Professeure d’EPS à Evry (Essonne), Claire Floret est coureuse amatrice dans l’équipe N2 du Club omnisports de Courcouronnes Cyclisme féminin. Elle est à l’origine du projet « Donnons des elles au vélo J-1 », qui, depuis 2015, permet à une équipe féminine de réaliser chacune des 21 étapes du Tour de France, sans compétition, la veille de la course. Elle est membre élue du conseil fédéral de la Fédération française de cyclisme où elle préside la commission nationale « Cyclisme au féminin ».
Tribune « Roue libre » (3/5). Si la bicyclette a pu être un outil d’émancipation féminine, aujourd’hui sa pratique reste conditionnée au genre, en particulier dans les grandes compétitions, constate la coordinatrice du projet « Donnons des elles au vélo J-1 ».
Si l’expression « petite reine » appartient bien au genre féminin, la pratique du vélo reste encore trop souvent un combat pour les femmes. Plus qu’à une course contre la montre, leur droit à pédaler s’apparente à une longue étape de montagne, rythmée de cols aux pourcentages ardus et de descentes sinueuses et semées d’obstacles.
Un petit retour au XIXe siècle nous éclaire sur les racines de ce conservatisme. Le vélo est inventé au début du siècle par un homme pour les hommes. Des médecins s’inquiètent alors de l’impact du deux-roues sur les capacités des femmes à enfanter et sur les risques de développer une stérilité. D’autres s’insurgent contre une possible « masturbation sportive » et une sexualité féminine où l’homme serait absent. Ceux-là n’avaient sans doute jamais passé plusieurs heures consécutives sur une selle de vélo.
----------------------------------------
## CONSIGNE
Répondez à ces questions sur l'extrait :
(a) Depuis quelle année le projet « Donnons des elles au vélo J-1 » existe-t-il ?
(b) Quelle expression du genre féminin est citée pour désigner le vélo ?
(c) À quel moment le vélo a-t-il été inventé ?

## DONNÉES
----------------------------------------
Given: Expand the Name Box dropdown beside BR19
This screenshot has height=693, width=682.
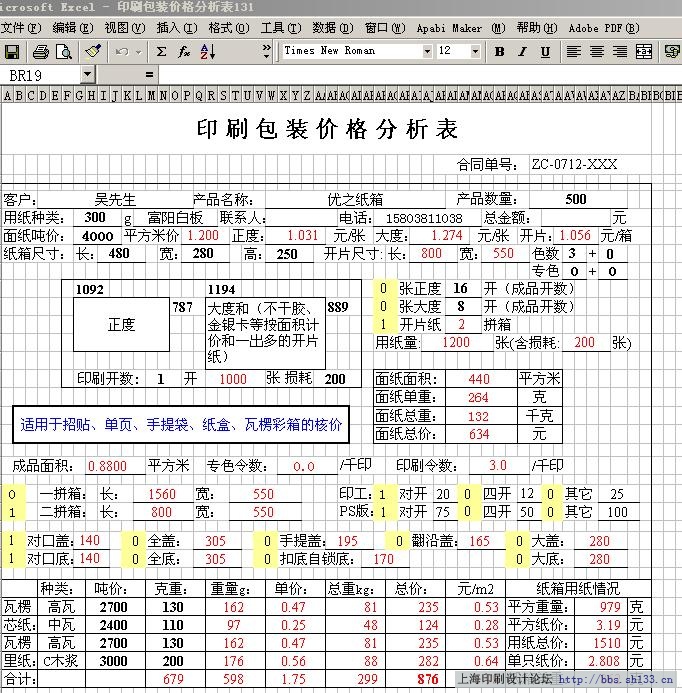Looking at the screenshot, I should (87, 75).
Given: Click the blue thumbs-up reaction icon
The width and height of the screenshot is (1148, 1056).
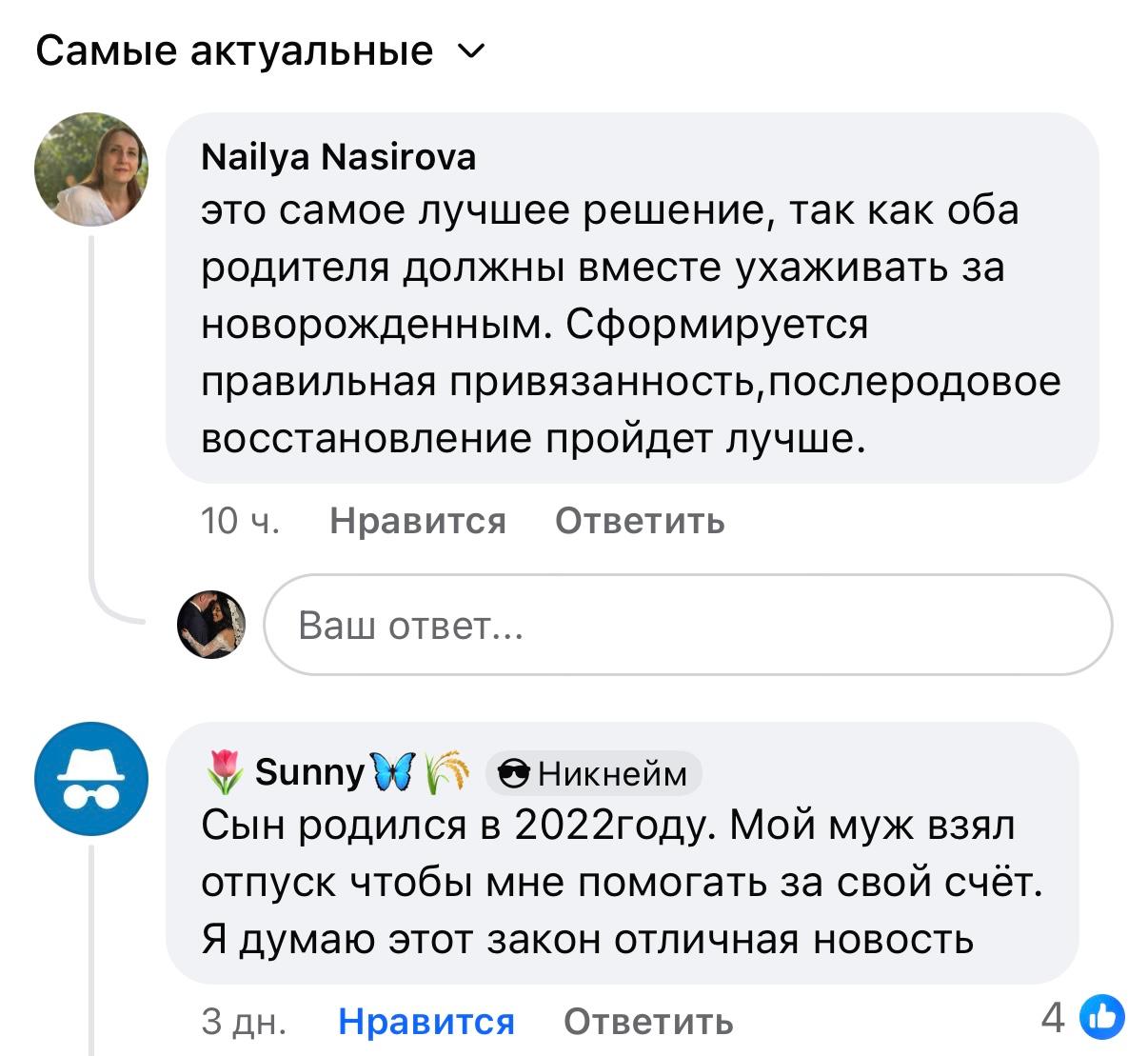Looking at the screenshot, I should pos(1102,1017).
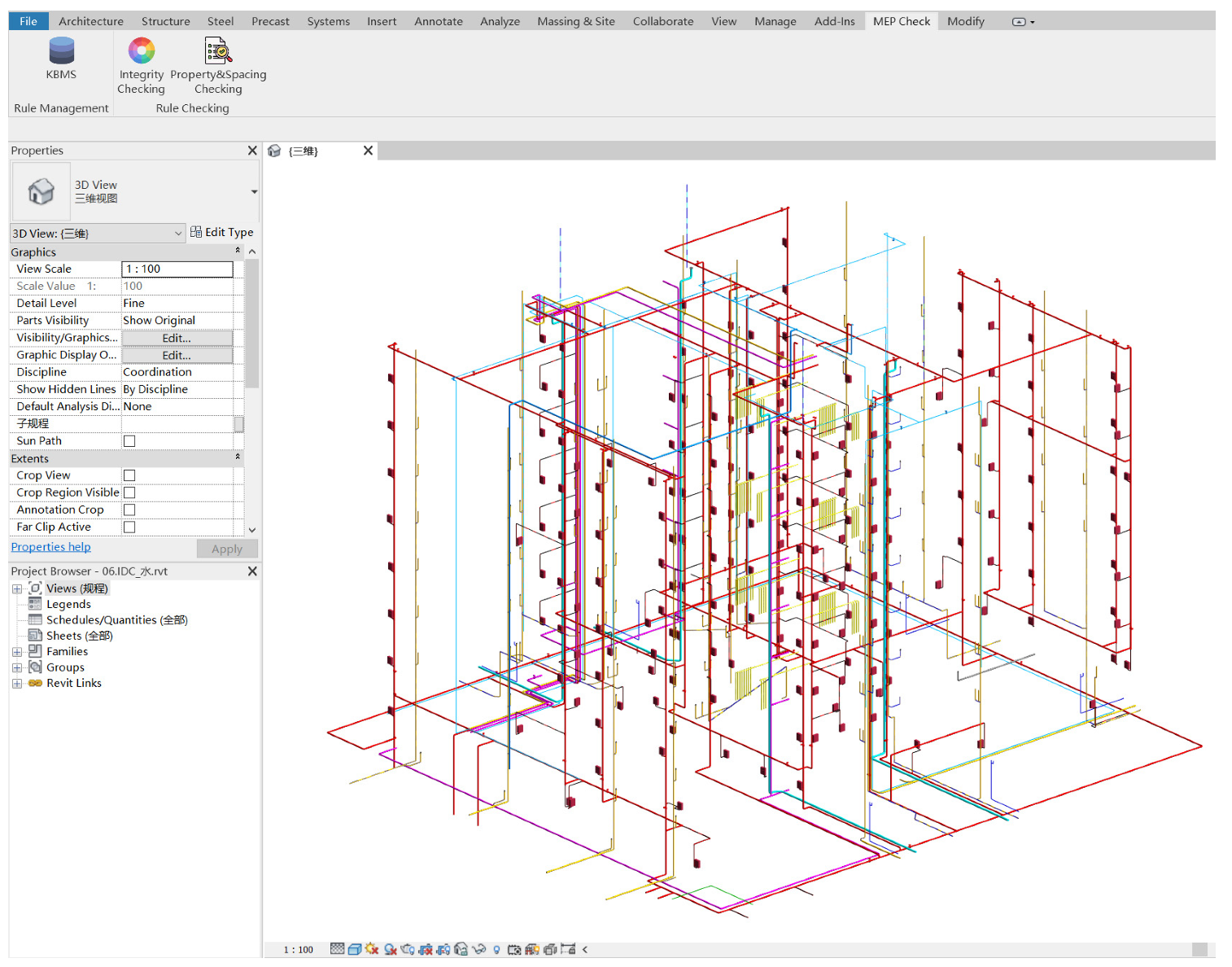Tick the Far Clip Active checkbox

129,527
----------------------------------------
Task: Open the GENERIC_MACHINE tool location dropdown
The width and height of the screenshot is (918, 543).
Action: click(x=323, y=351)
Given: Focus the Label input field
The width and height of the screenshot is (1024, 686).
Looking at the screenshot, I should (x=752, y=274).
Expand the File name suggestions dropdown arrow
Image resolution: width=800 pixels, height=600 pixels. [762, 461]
----------------------------------------
## RÉPONSE ATTENDUE
(a) Depuis 2015.
(b) L'expression « petite reine ».
(c) Au début du XIXe siècle.